*Activity*
According to the piece on Jersey's infrastructure, what was the Island's population in 1961?

*Excerpt*
So where was the planning?
Wednesday 8th February 2012, 7:49AM GMT.
OUR hospital needs replacing. Our roads are in a dire state. There is insufficient social housing, and what there is too often fails to meet basic standards. Our sea walls are crumbling. The Airport needs work. Some of our schools need major repairs.
To this catalogue of failures to maintain vital parts of public infrastructure, we can now add the sewage treatment plant.
In 1961, just two years after the existing sewage works were completed, the Island’s population stood at 59,489. Small wonder that after half a century and a 64% increase in the population, this basic piece of the Island’s fabric is struggling.
Now, a replacement costing up to £60m is proposed, possibly to be funded by a new tax, strengthening the impression that political thinking in Jersey has shifted to a position in which everything, everywhere, must be taxed unless a compelling reason can be found not to do so.
The pressing need for a new treatment plant can also be seen as a symptom of the absence of any kind of planning for the infrastructure needed by a population of almost 100,000 souls perched on a rock measuring nine miles by five.

Entries in a dataset
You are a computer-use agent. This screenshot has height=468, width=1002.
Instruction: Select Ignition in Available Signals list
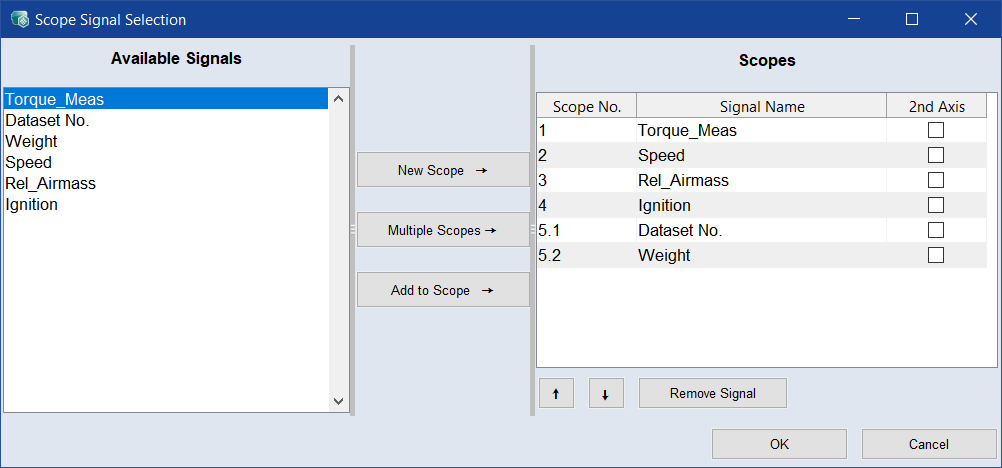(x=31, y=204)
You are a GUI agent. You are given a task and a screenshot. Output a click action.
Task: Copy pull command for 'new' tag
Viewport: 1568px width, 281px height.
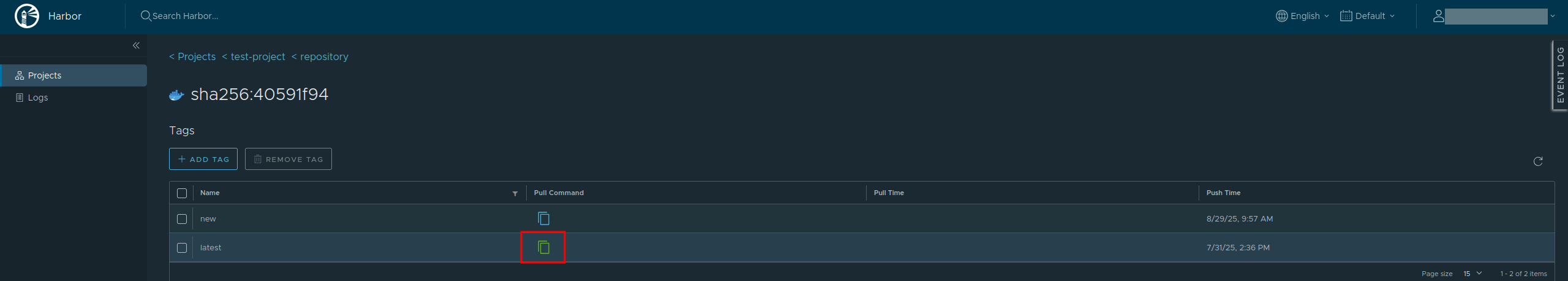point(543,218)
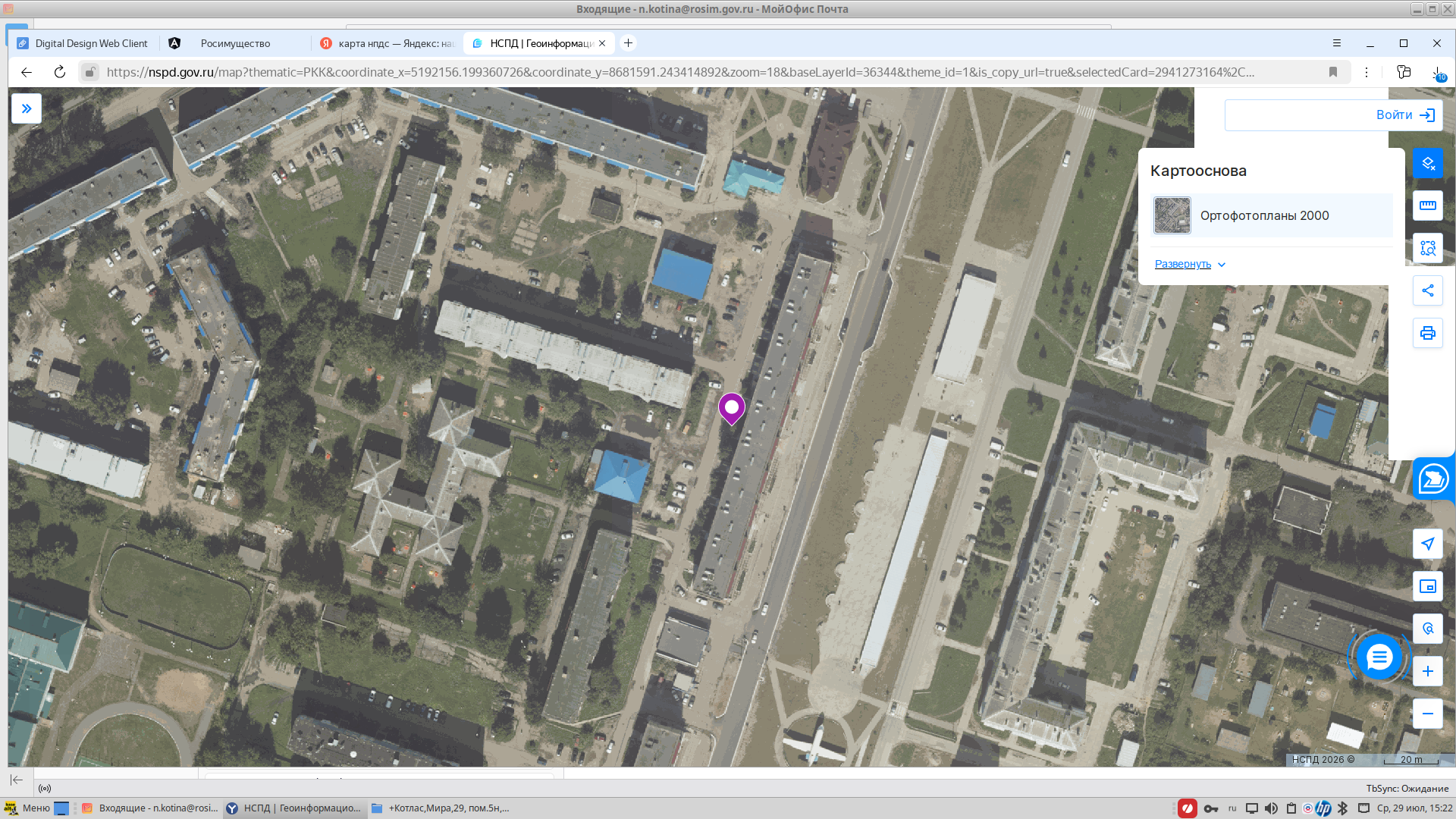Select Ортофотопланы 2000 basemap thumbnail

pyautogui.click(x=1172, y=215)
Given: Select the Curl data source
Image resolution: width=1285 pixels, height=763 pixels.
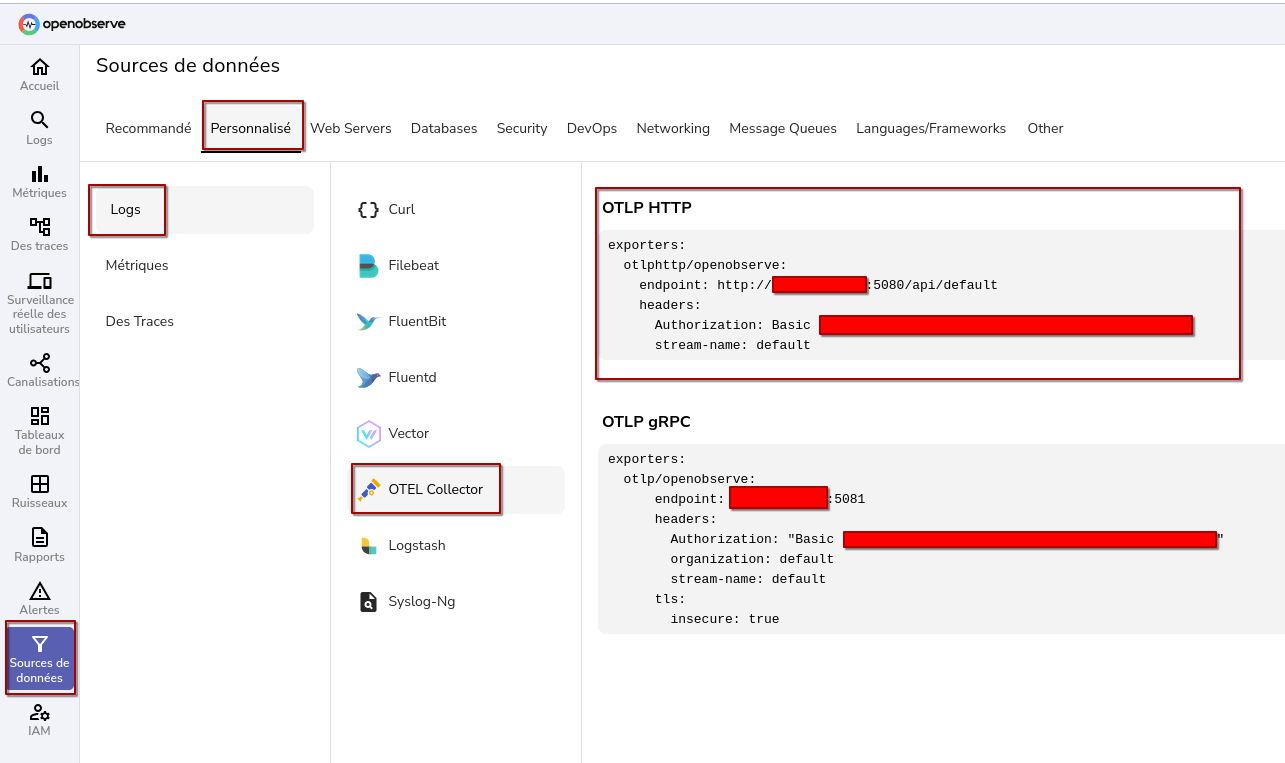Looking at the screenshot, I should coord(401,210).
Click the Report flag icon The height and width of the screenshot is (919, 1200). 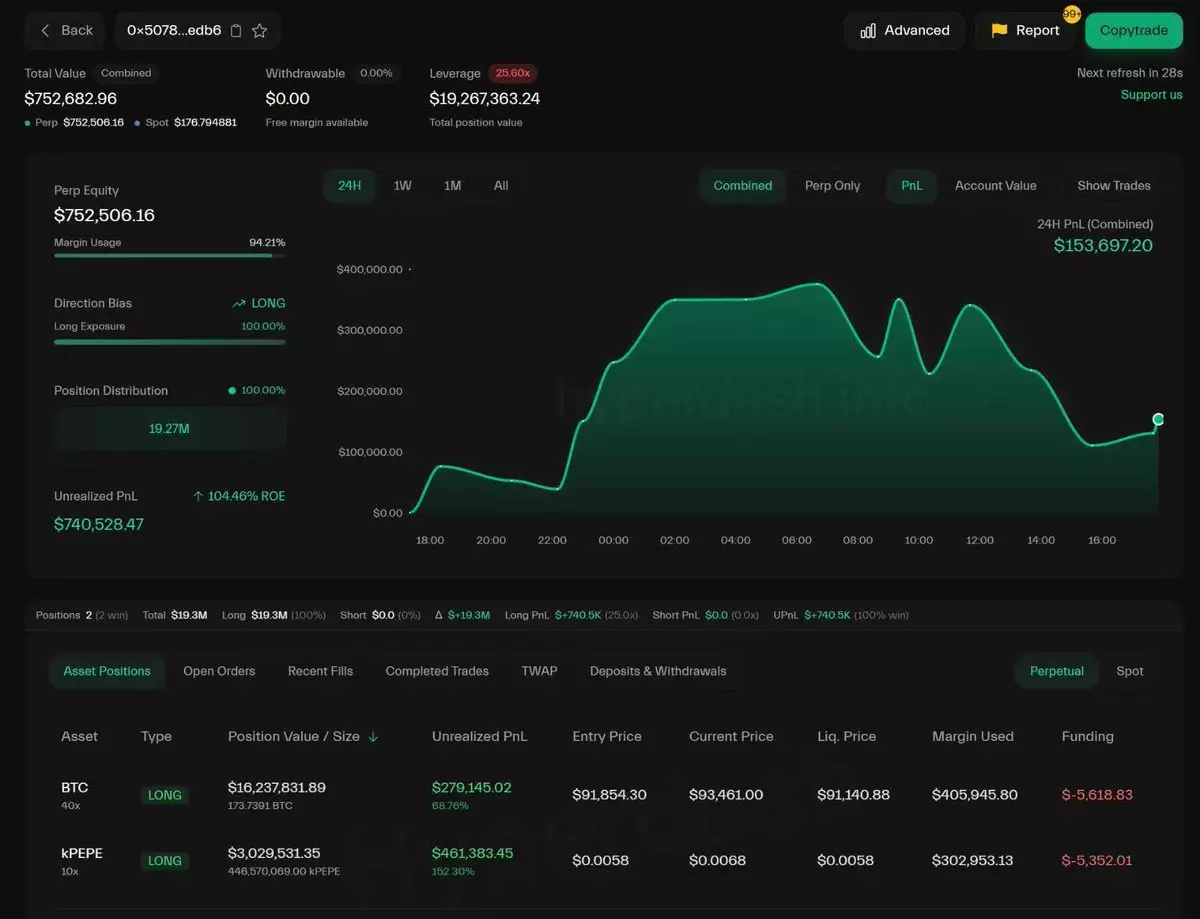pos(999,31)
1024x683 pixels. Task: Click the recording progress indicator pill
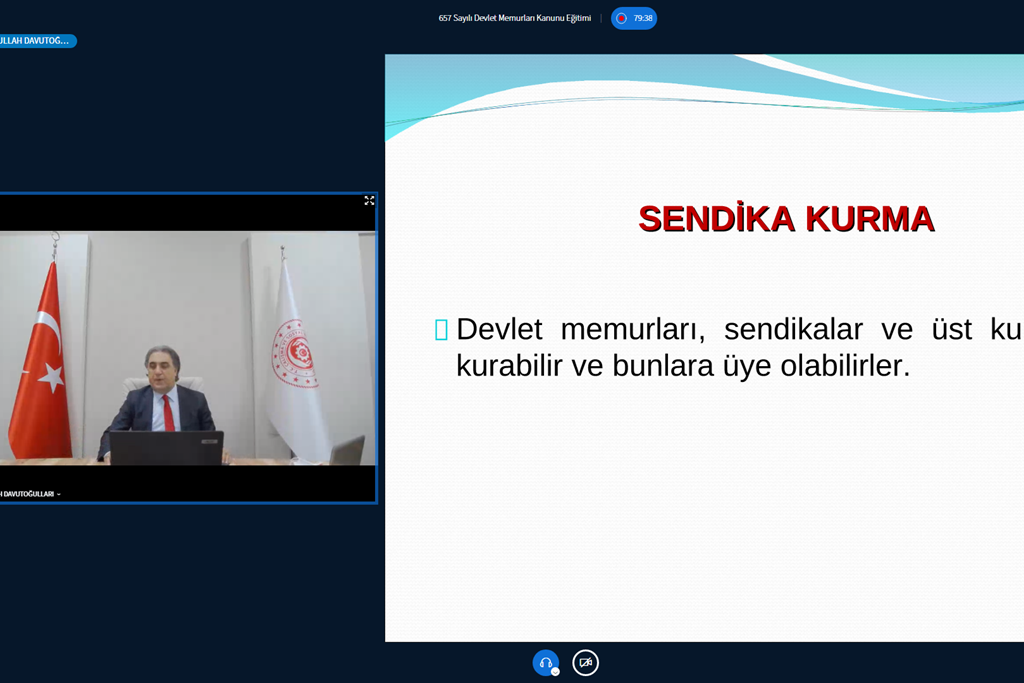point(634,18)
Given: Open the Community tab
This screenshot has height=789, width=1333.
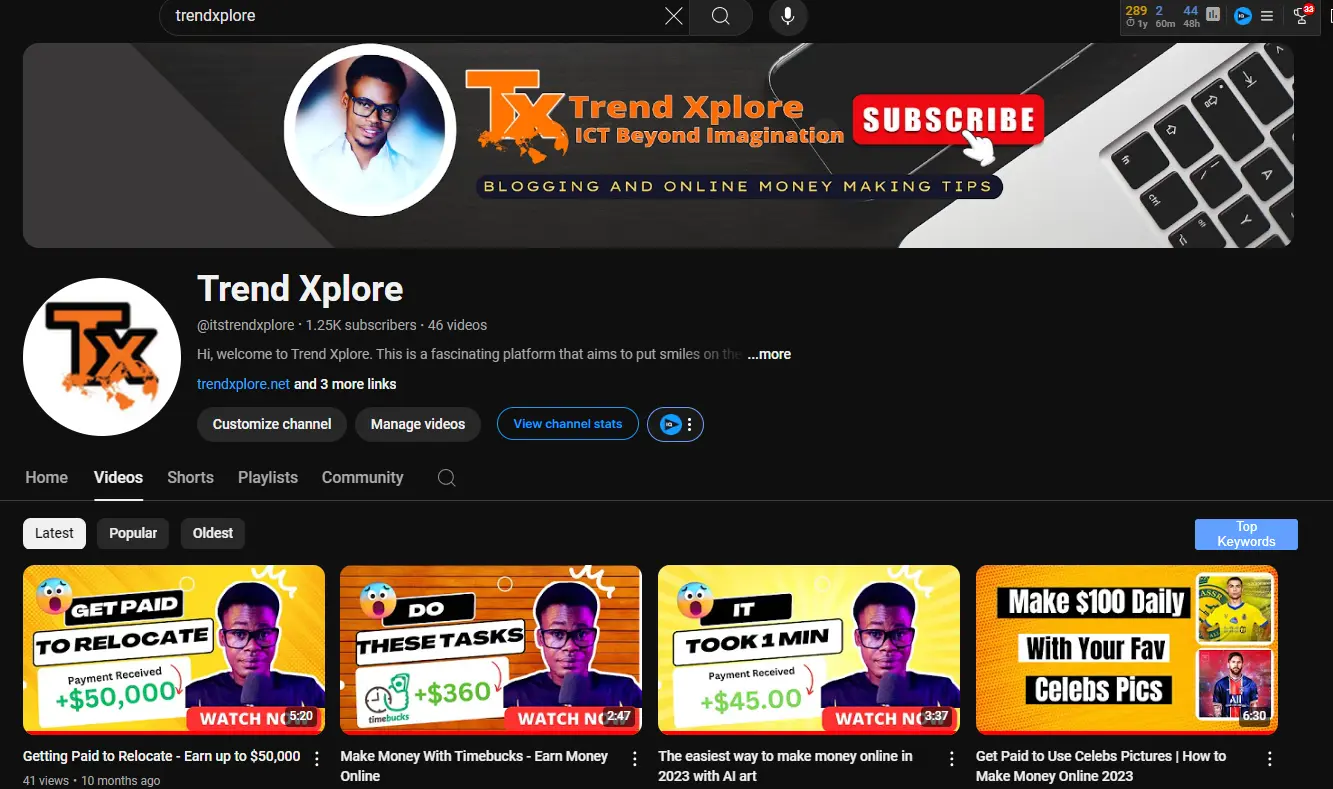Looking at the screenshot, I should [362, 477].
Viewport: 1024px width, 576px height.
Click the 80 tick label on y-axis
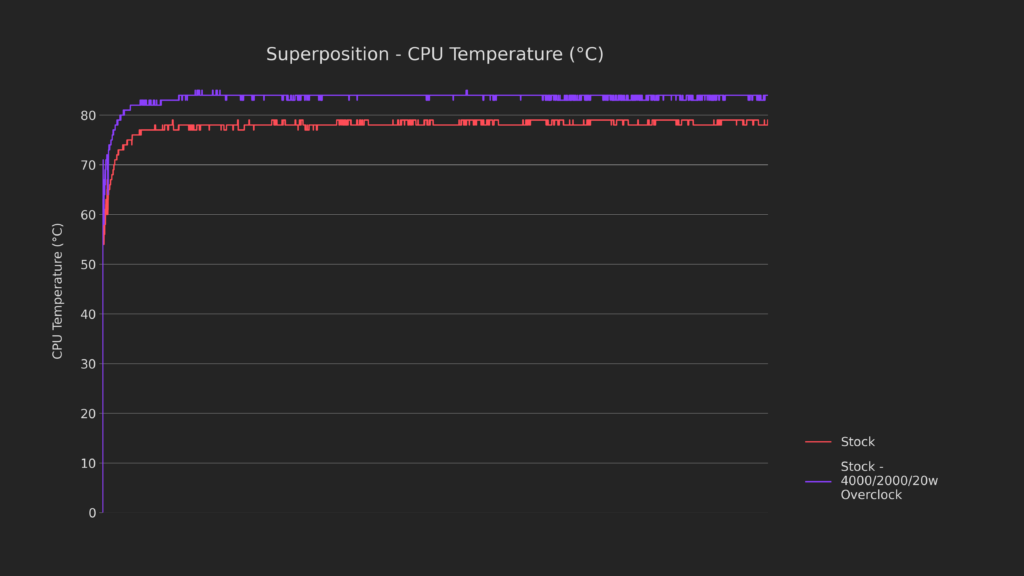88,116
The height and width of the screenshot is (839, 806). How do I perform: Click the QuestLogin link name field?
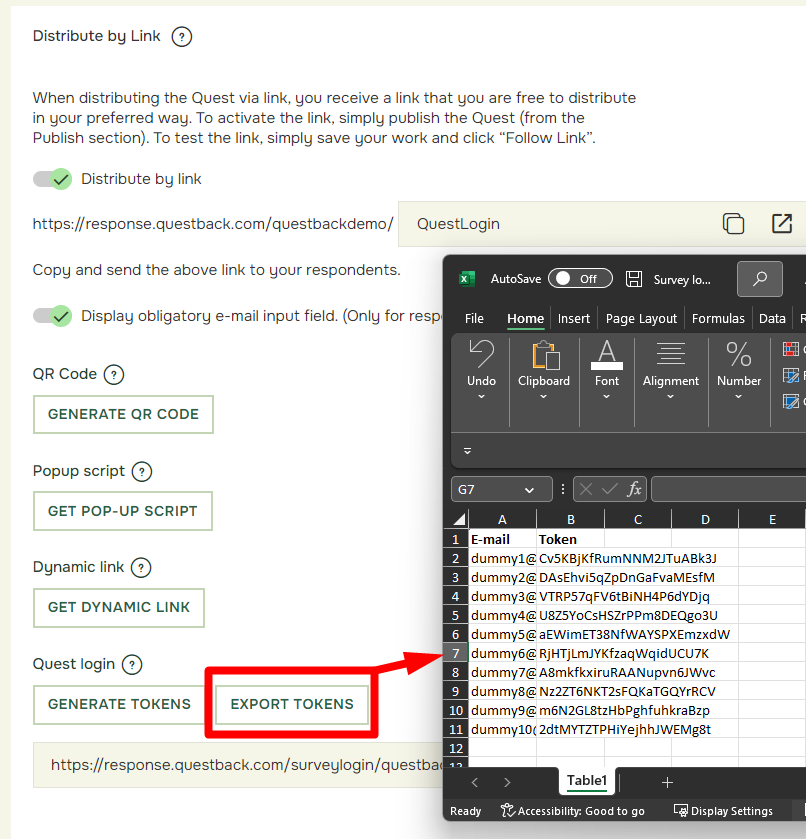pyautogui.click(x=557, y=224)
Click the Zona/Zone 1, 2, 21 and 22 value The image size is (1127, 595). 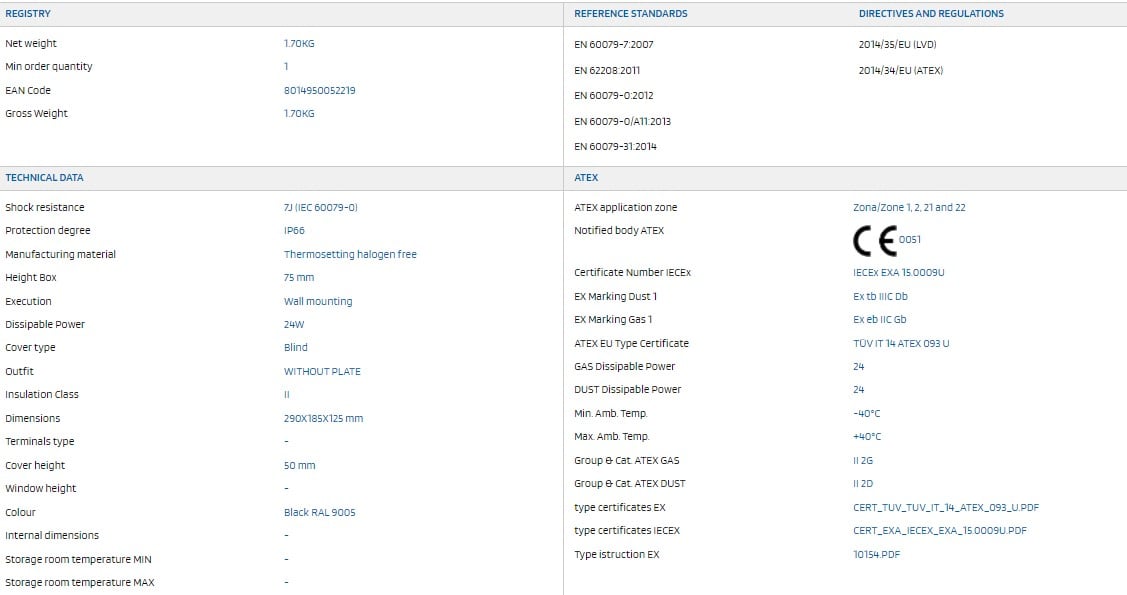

*Solution to the problem*
59,489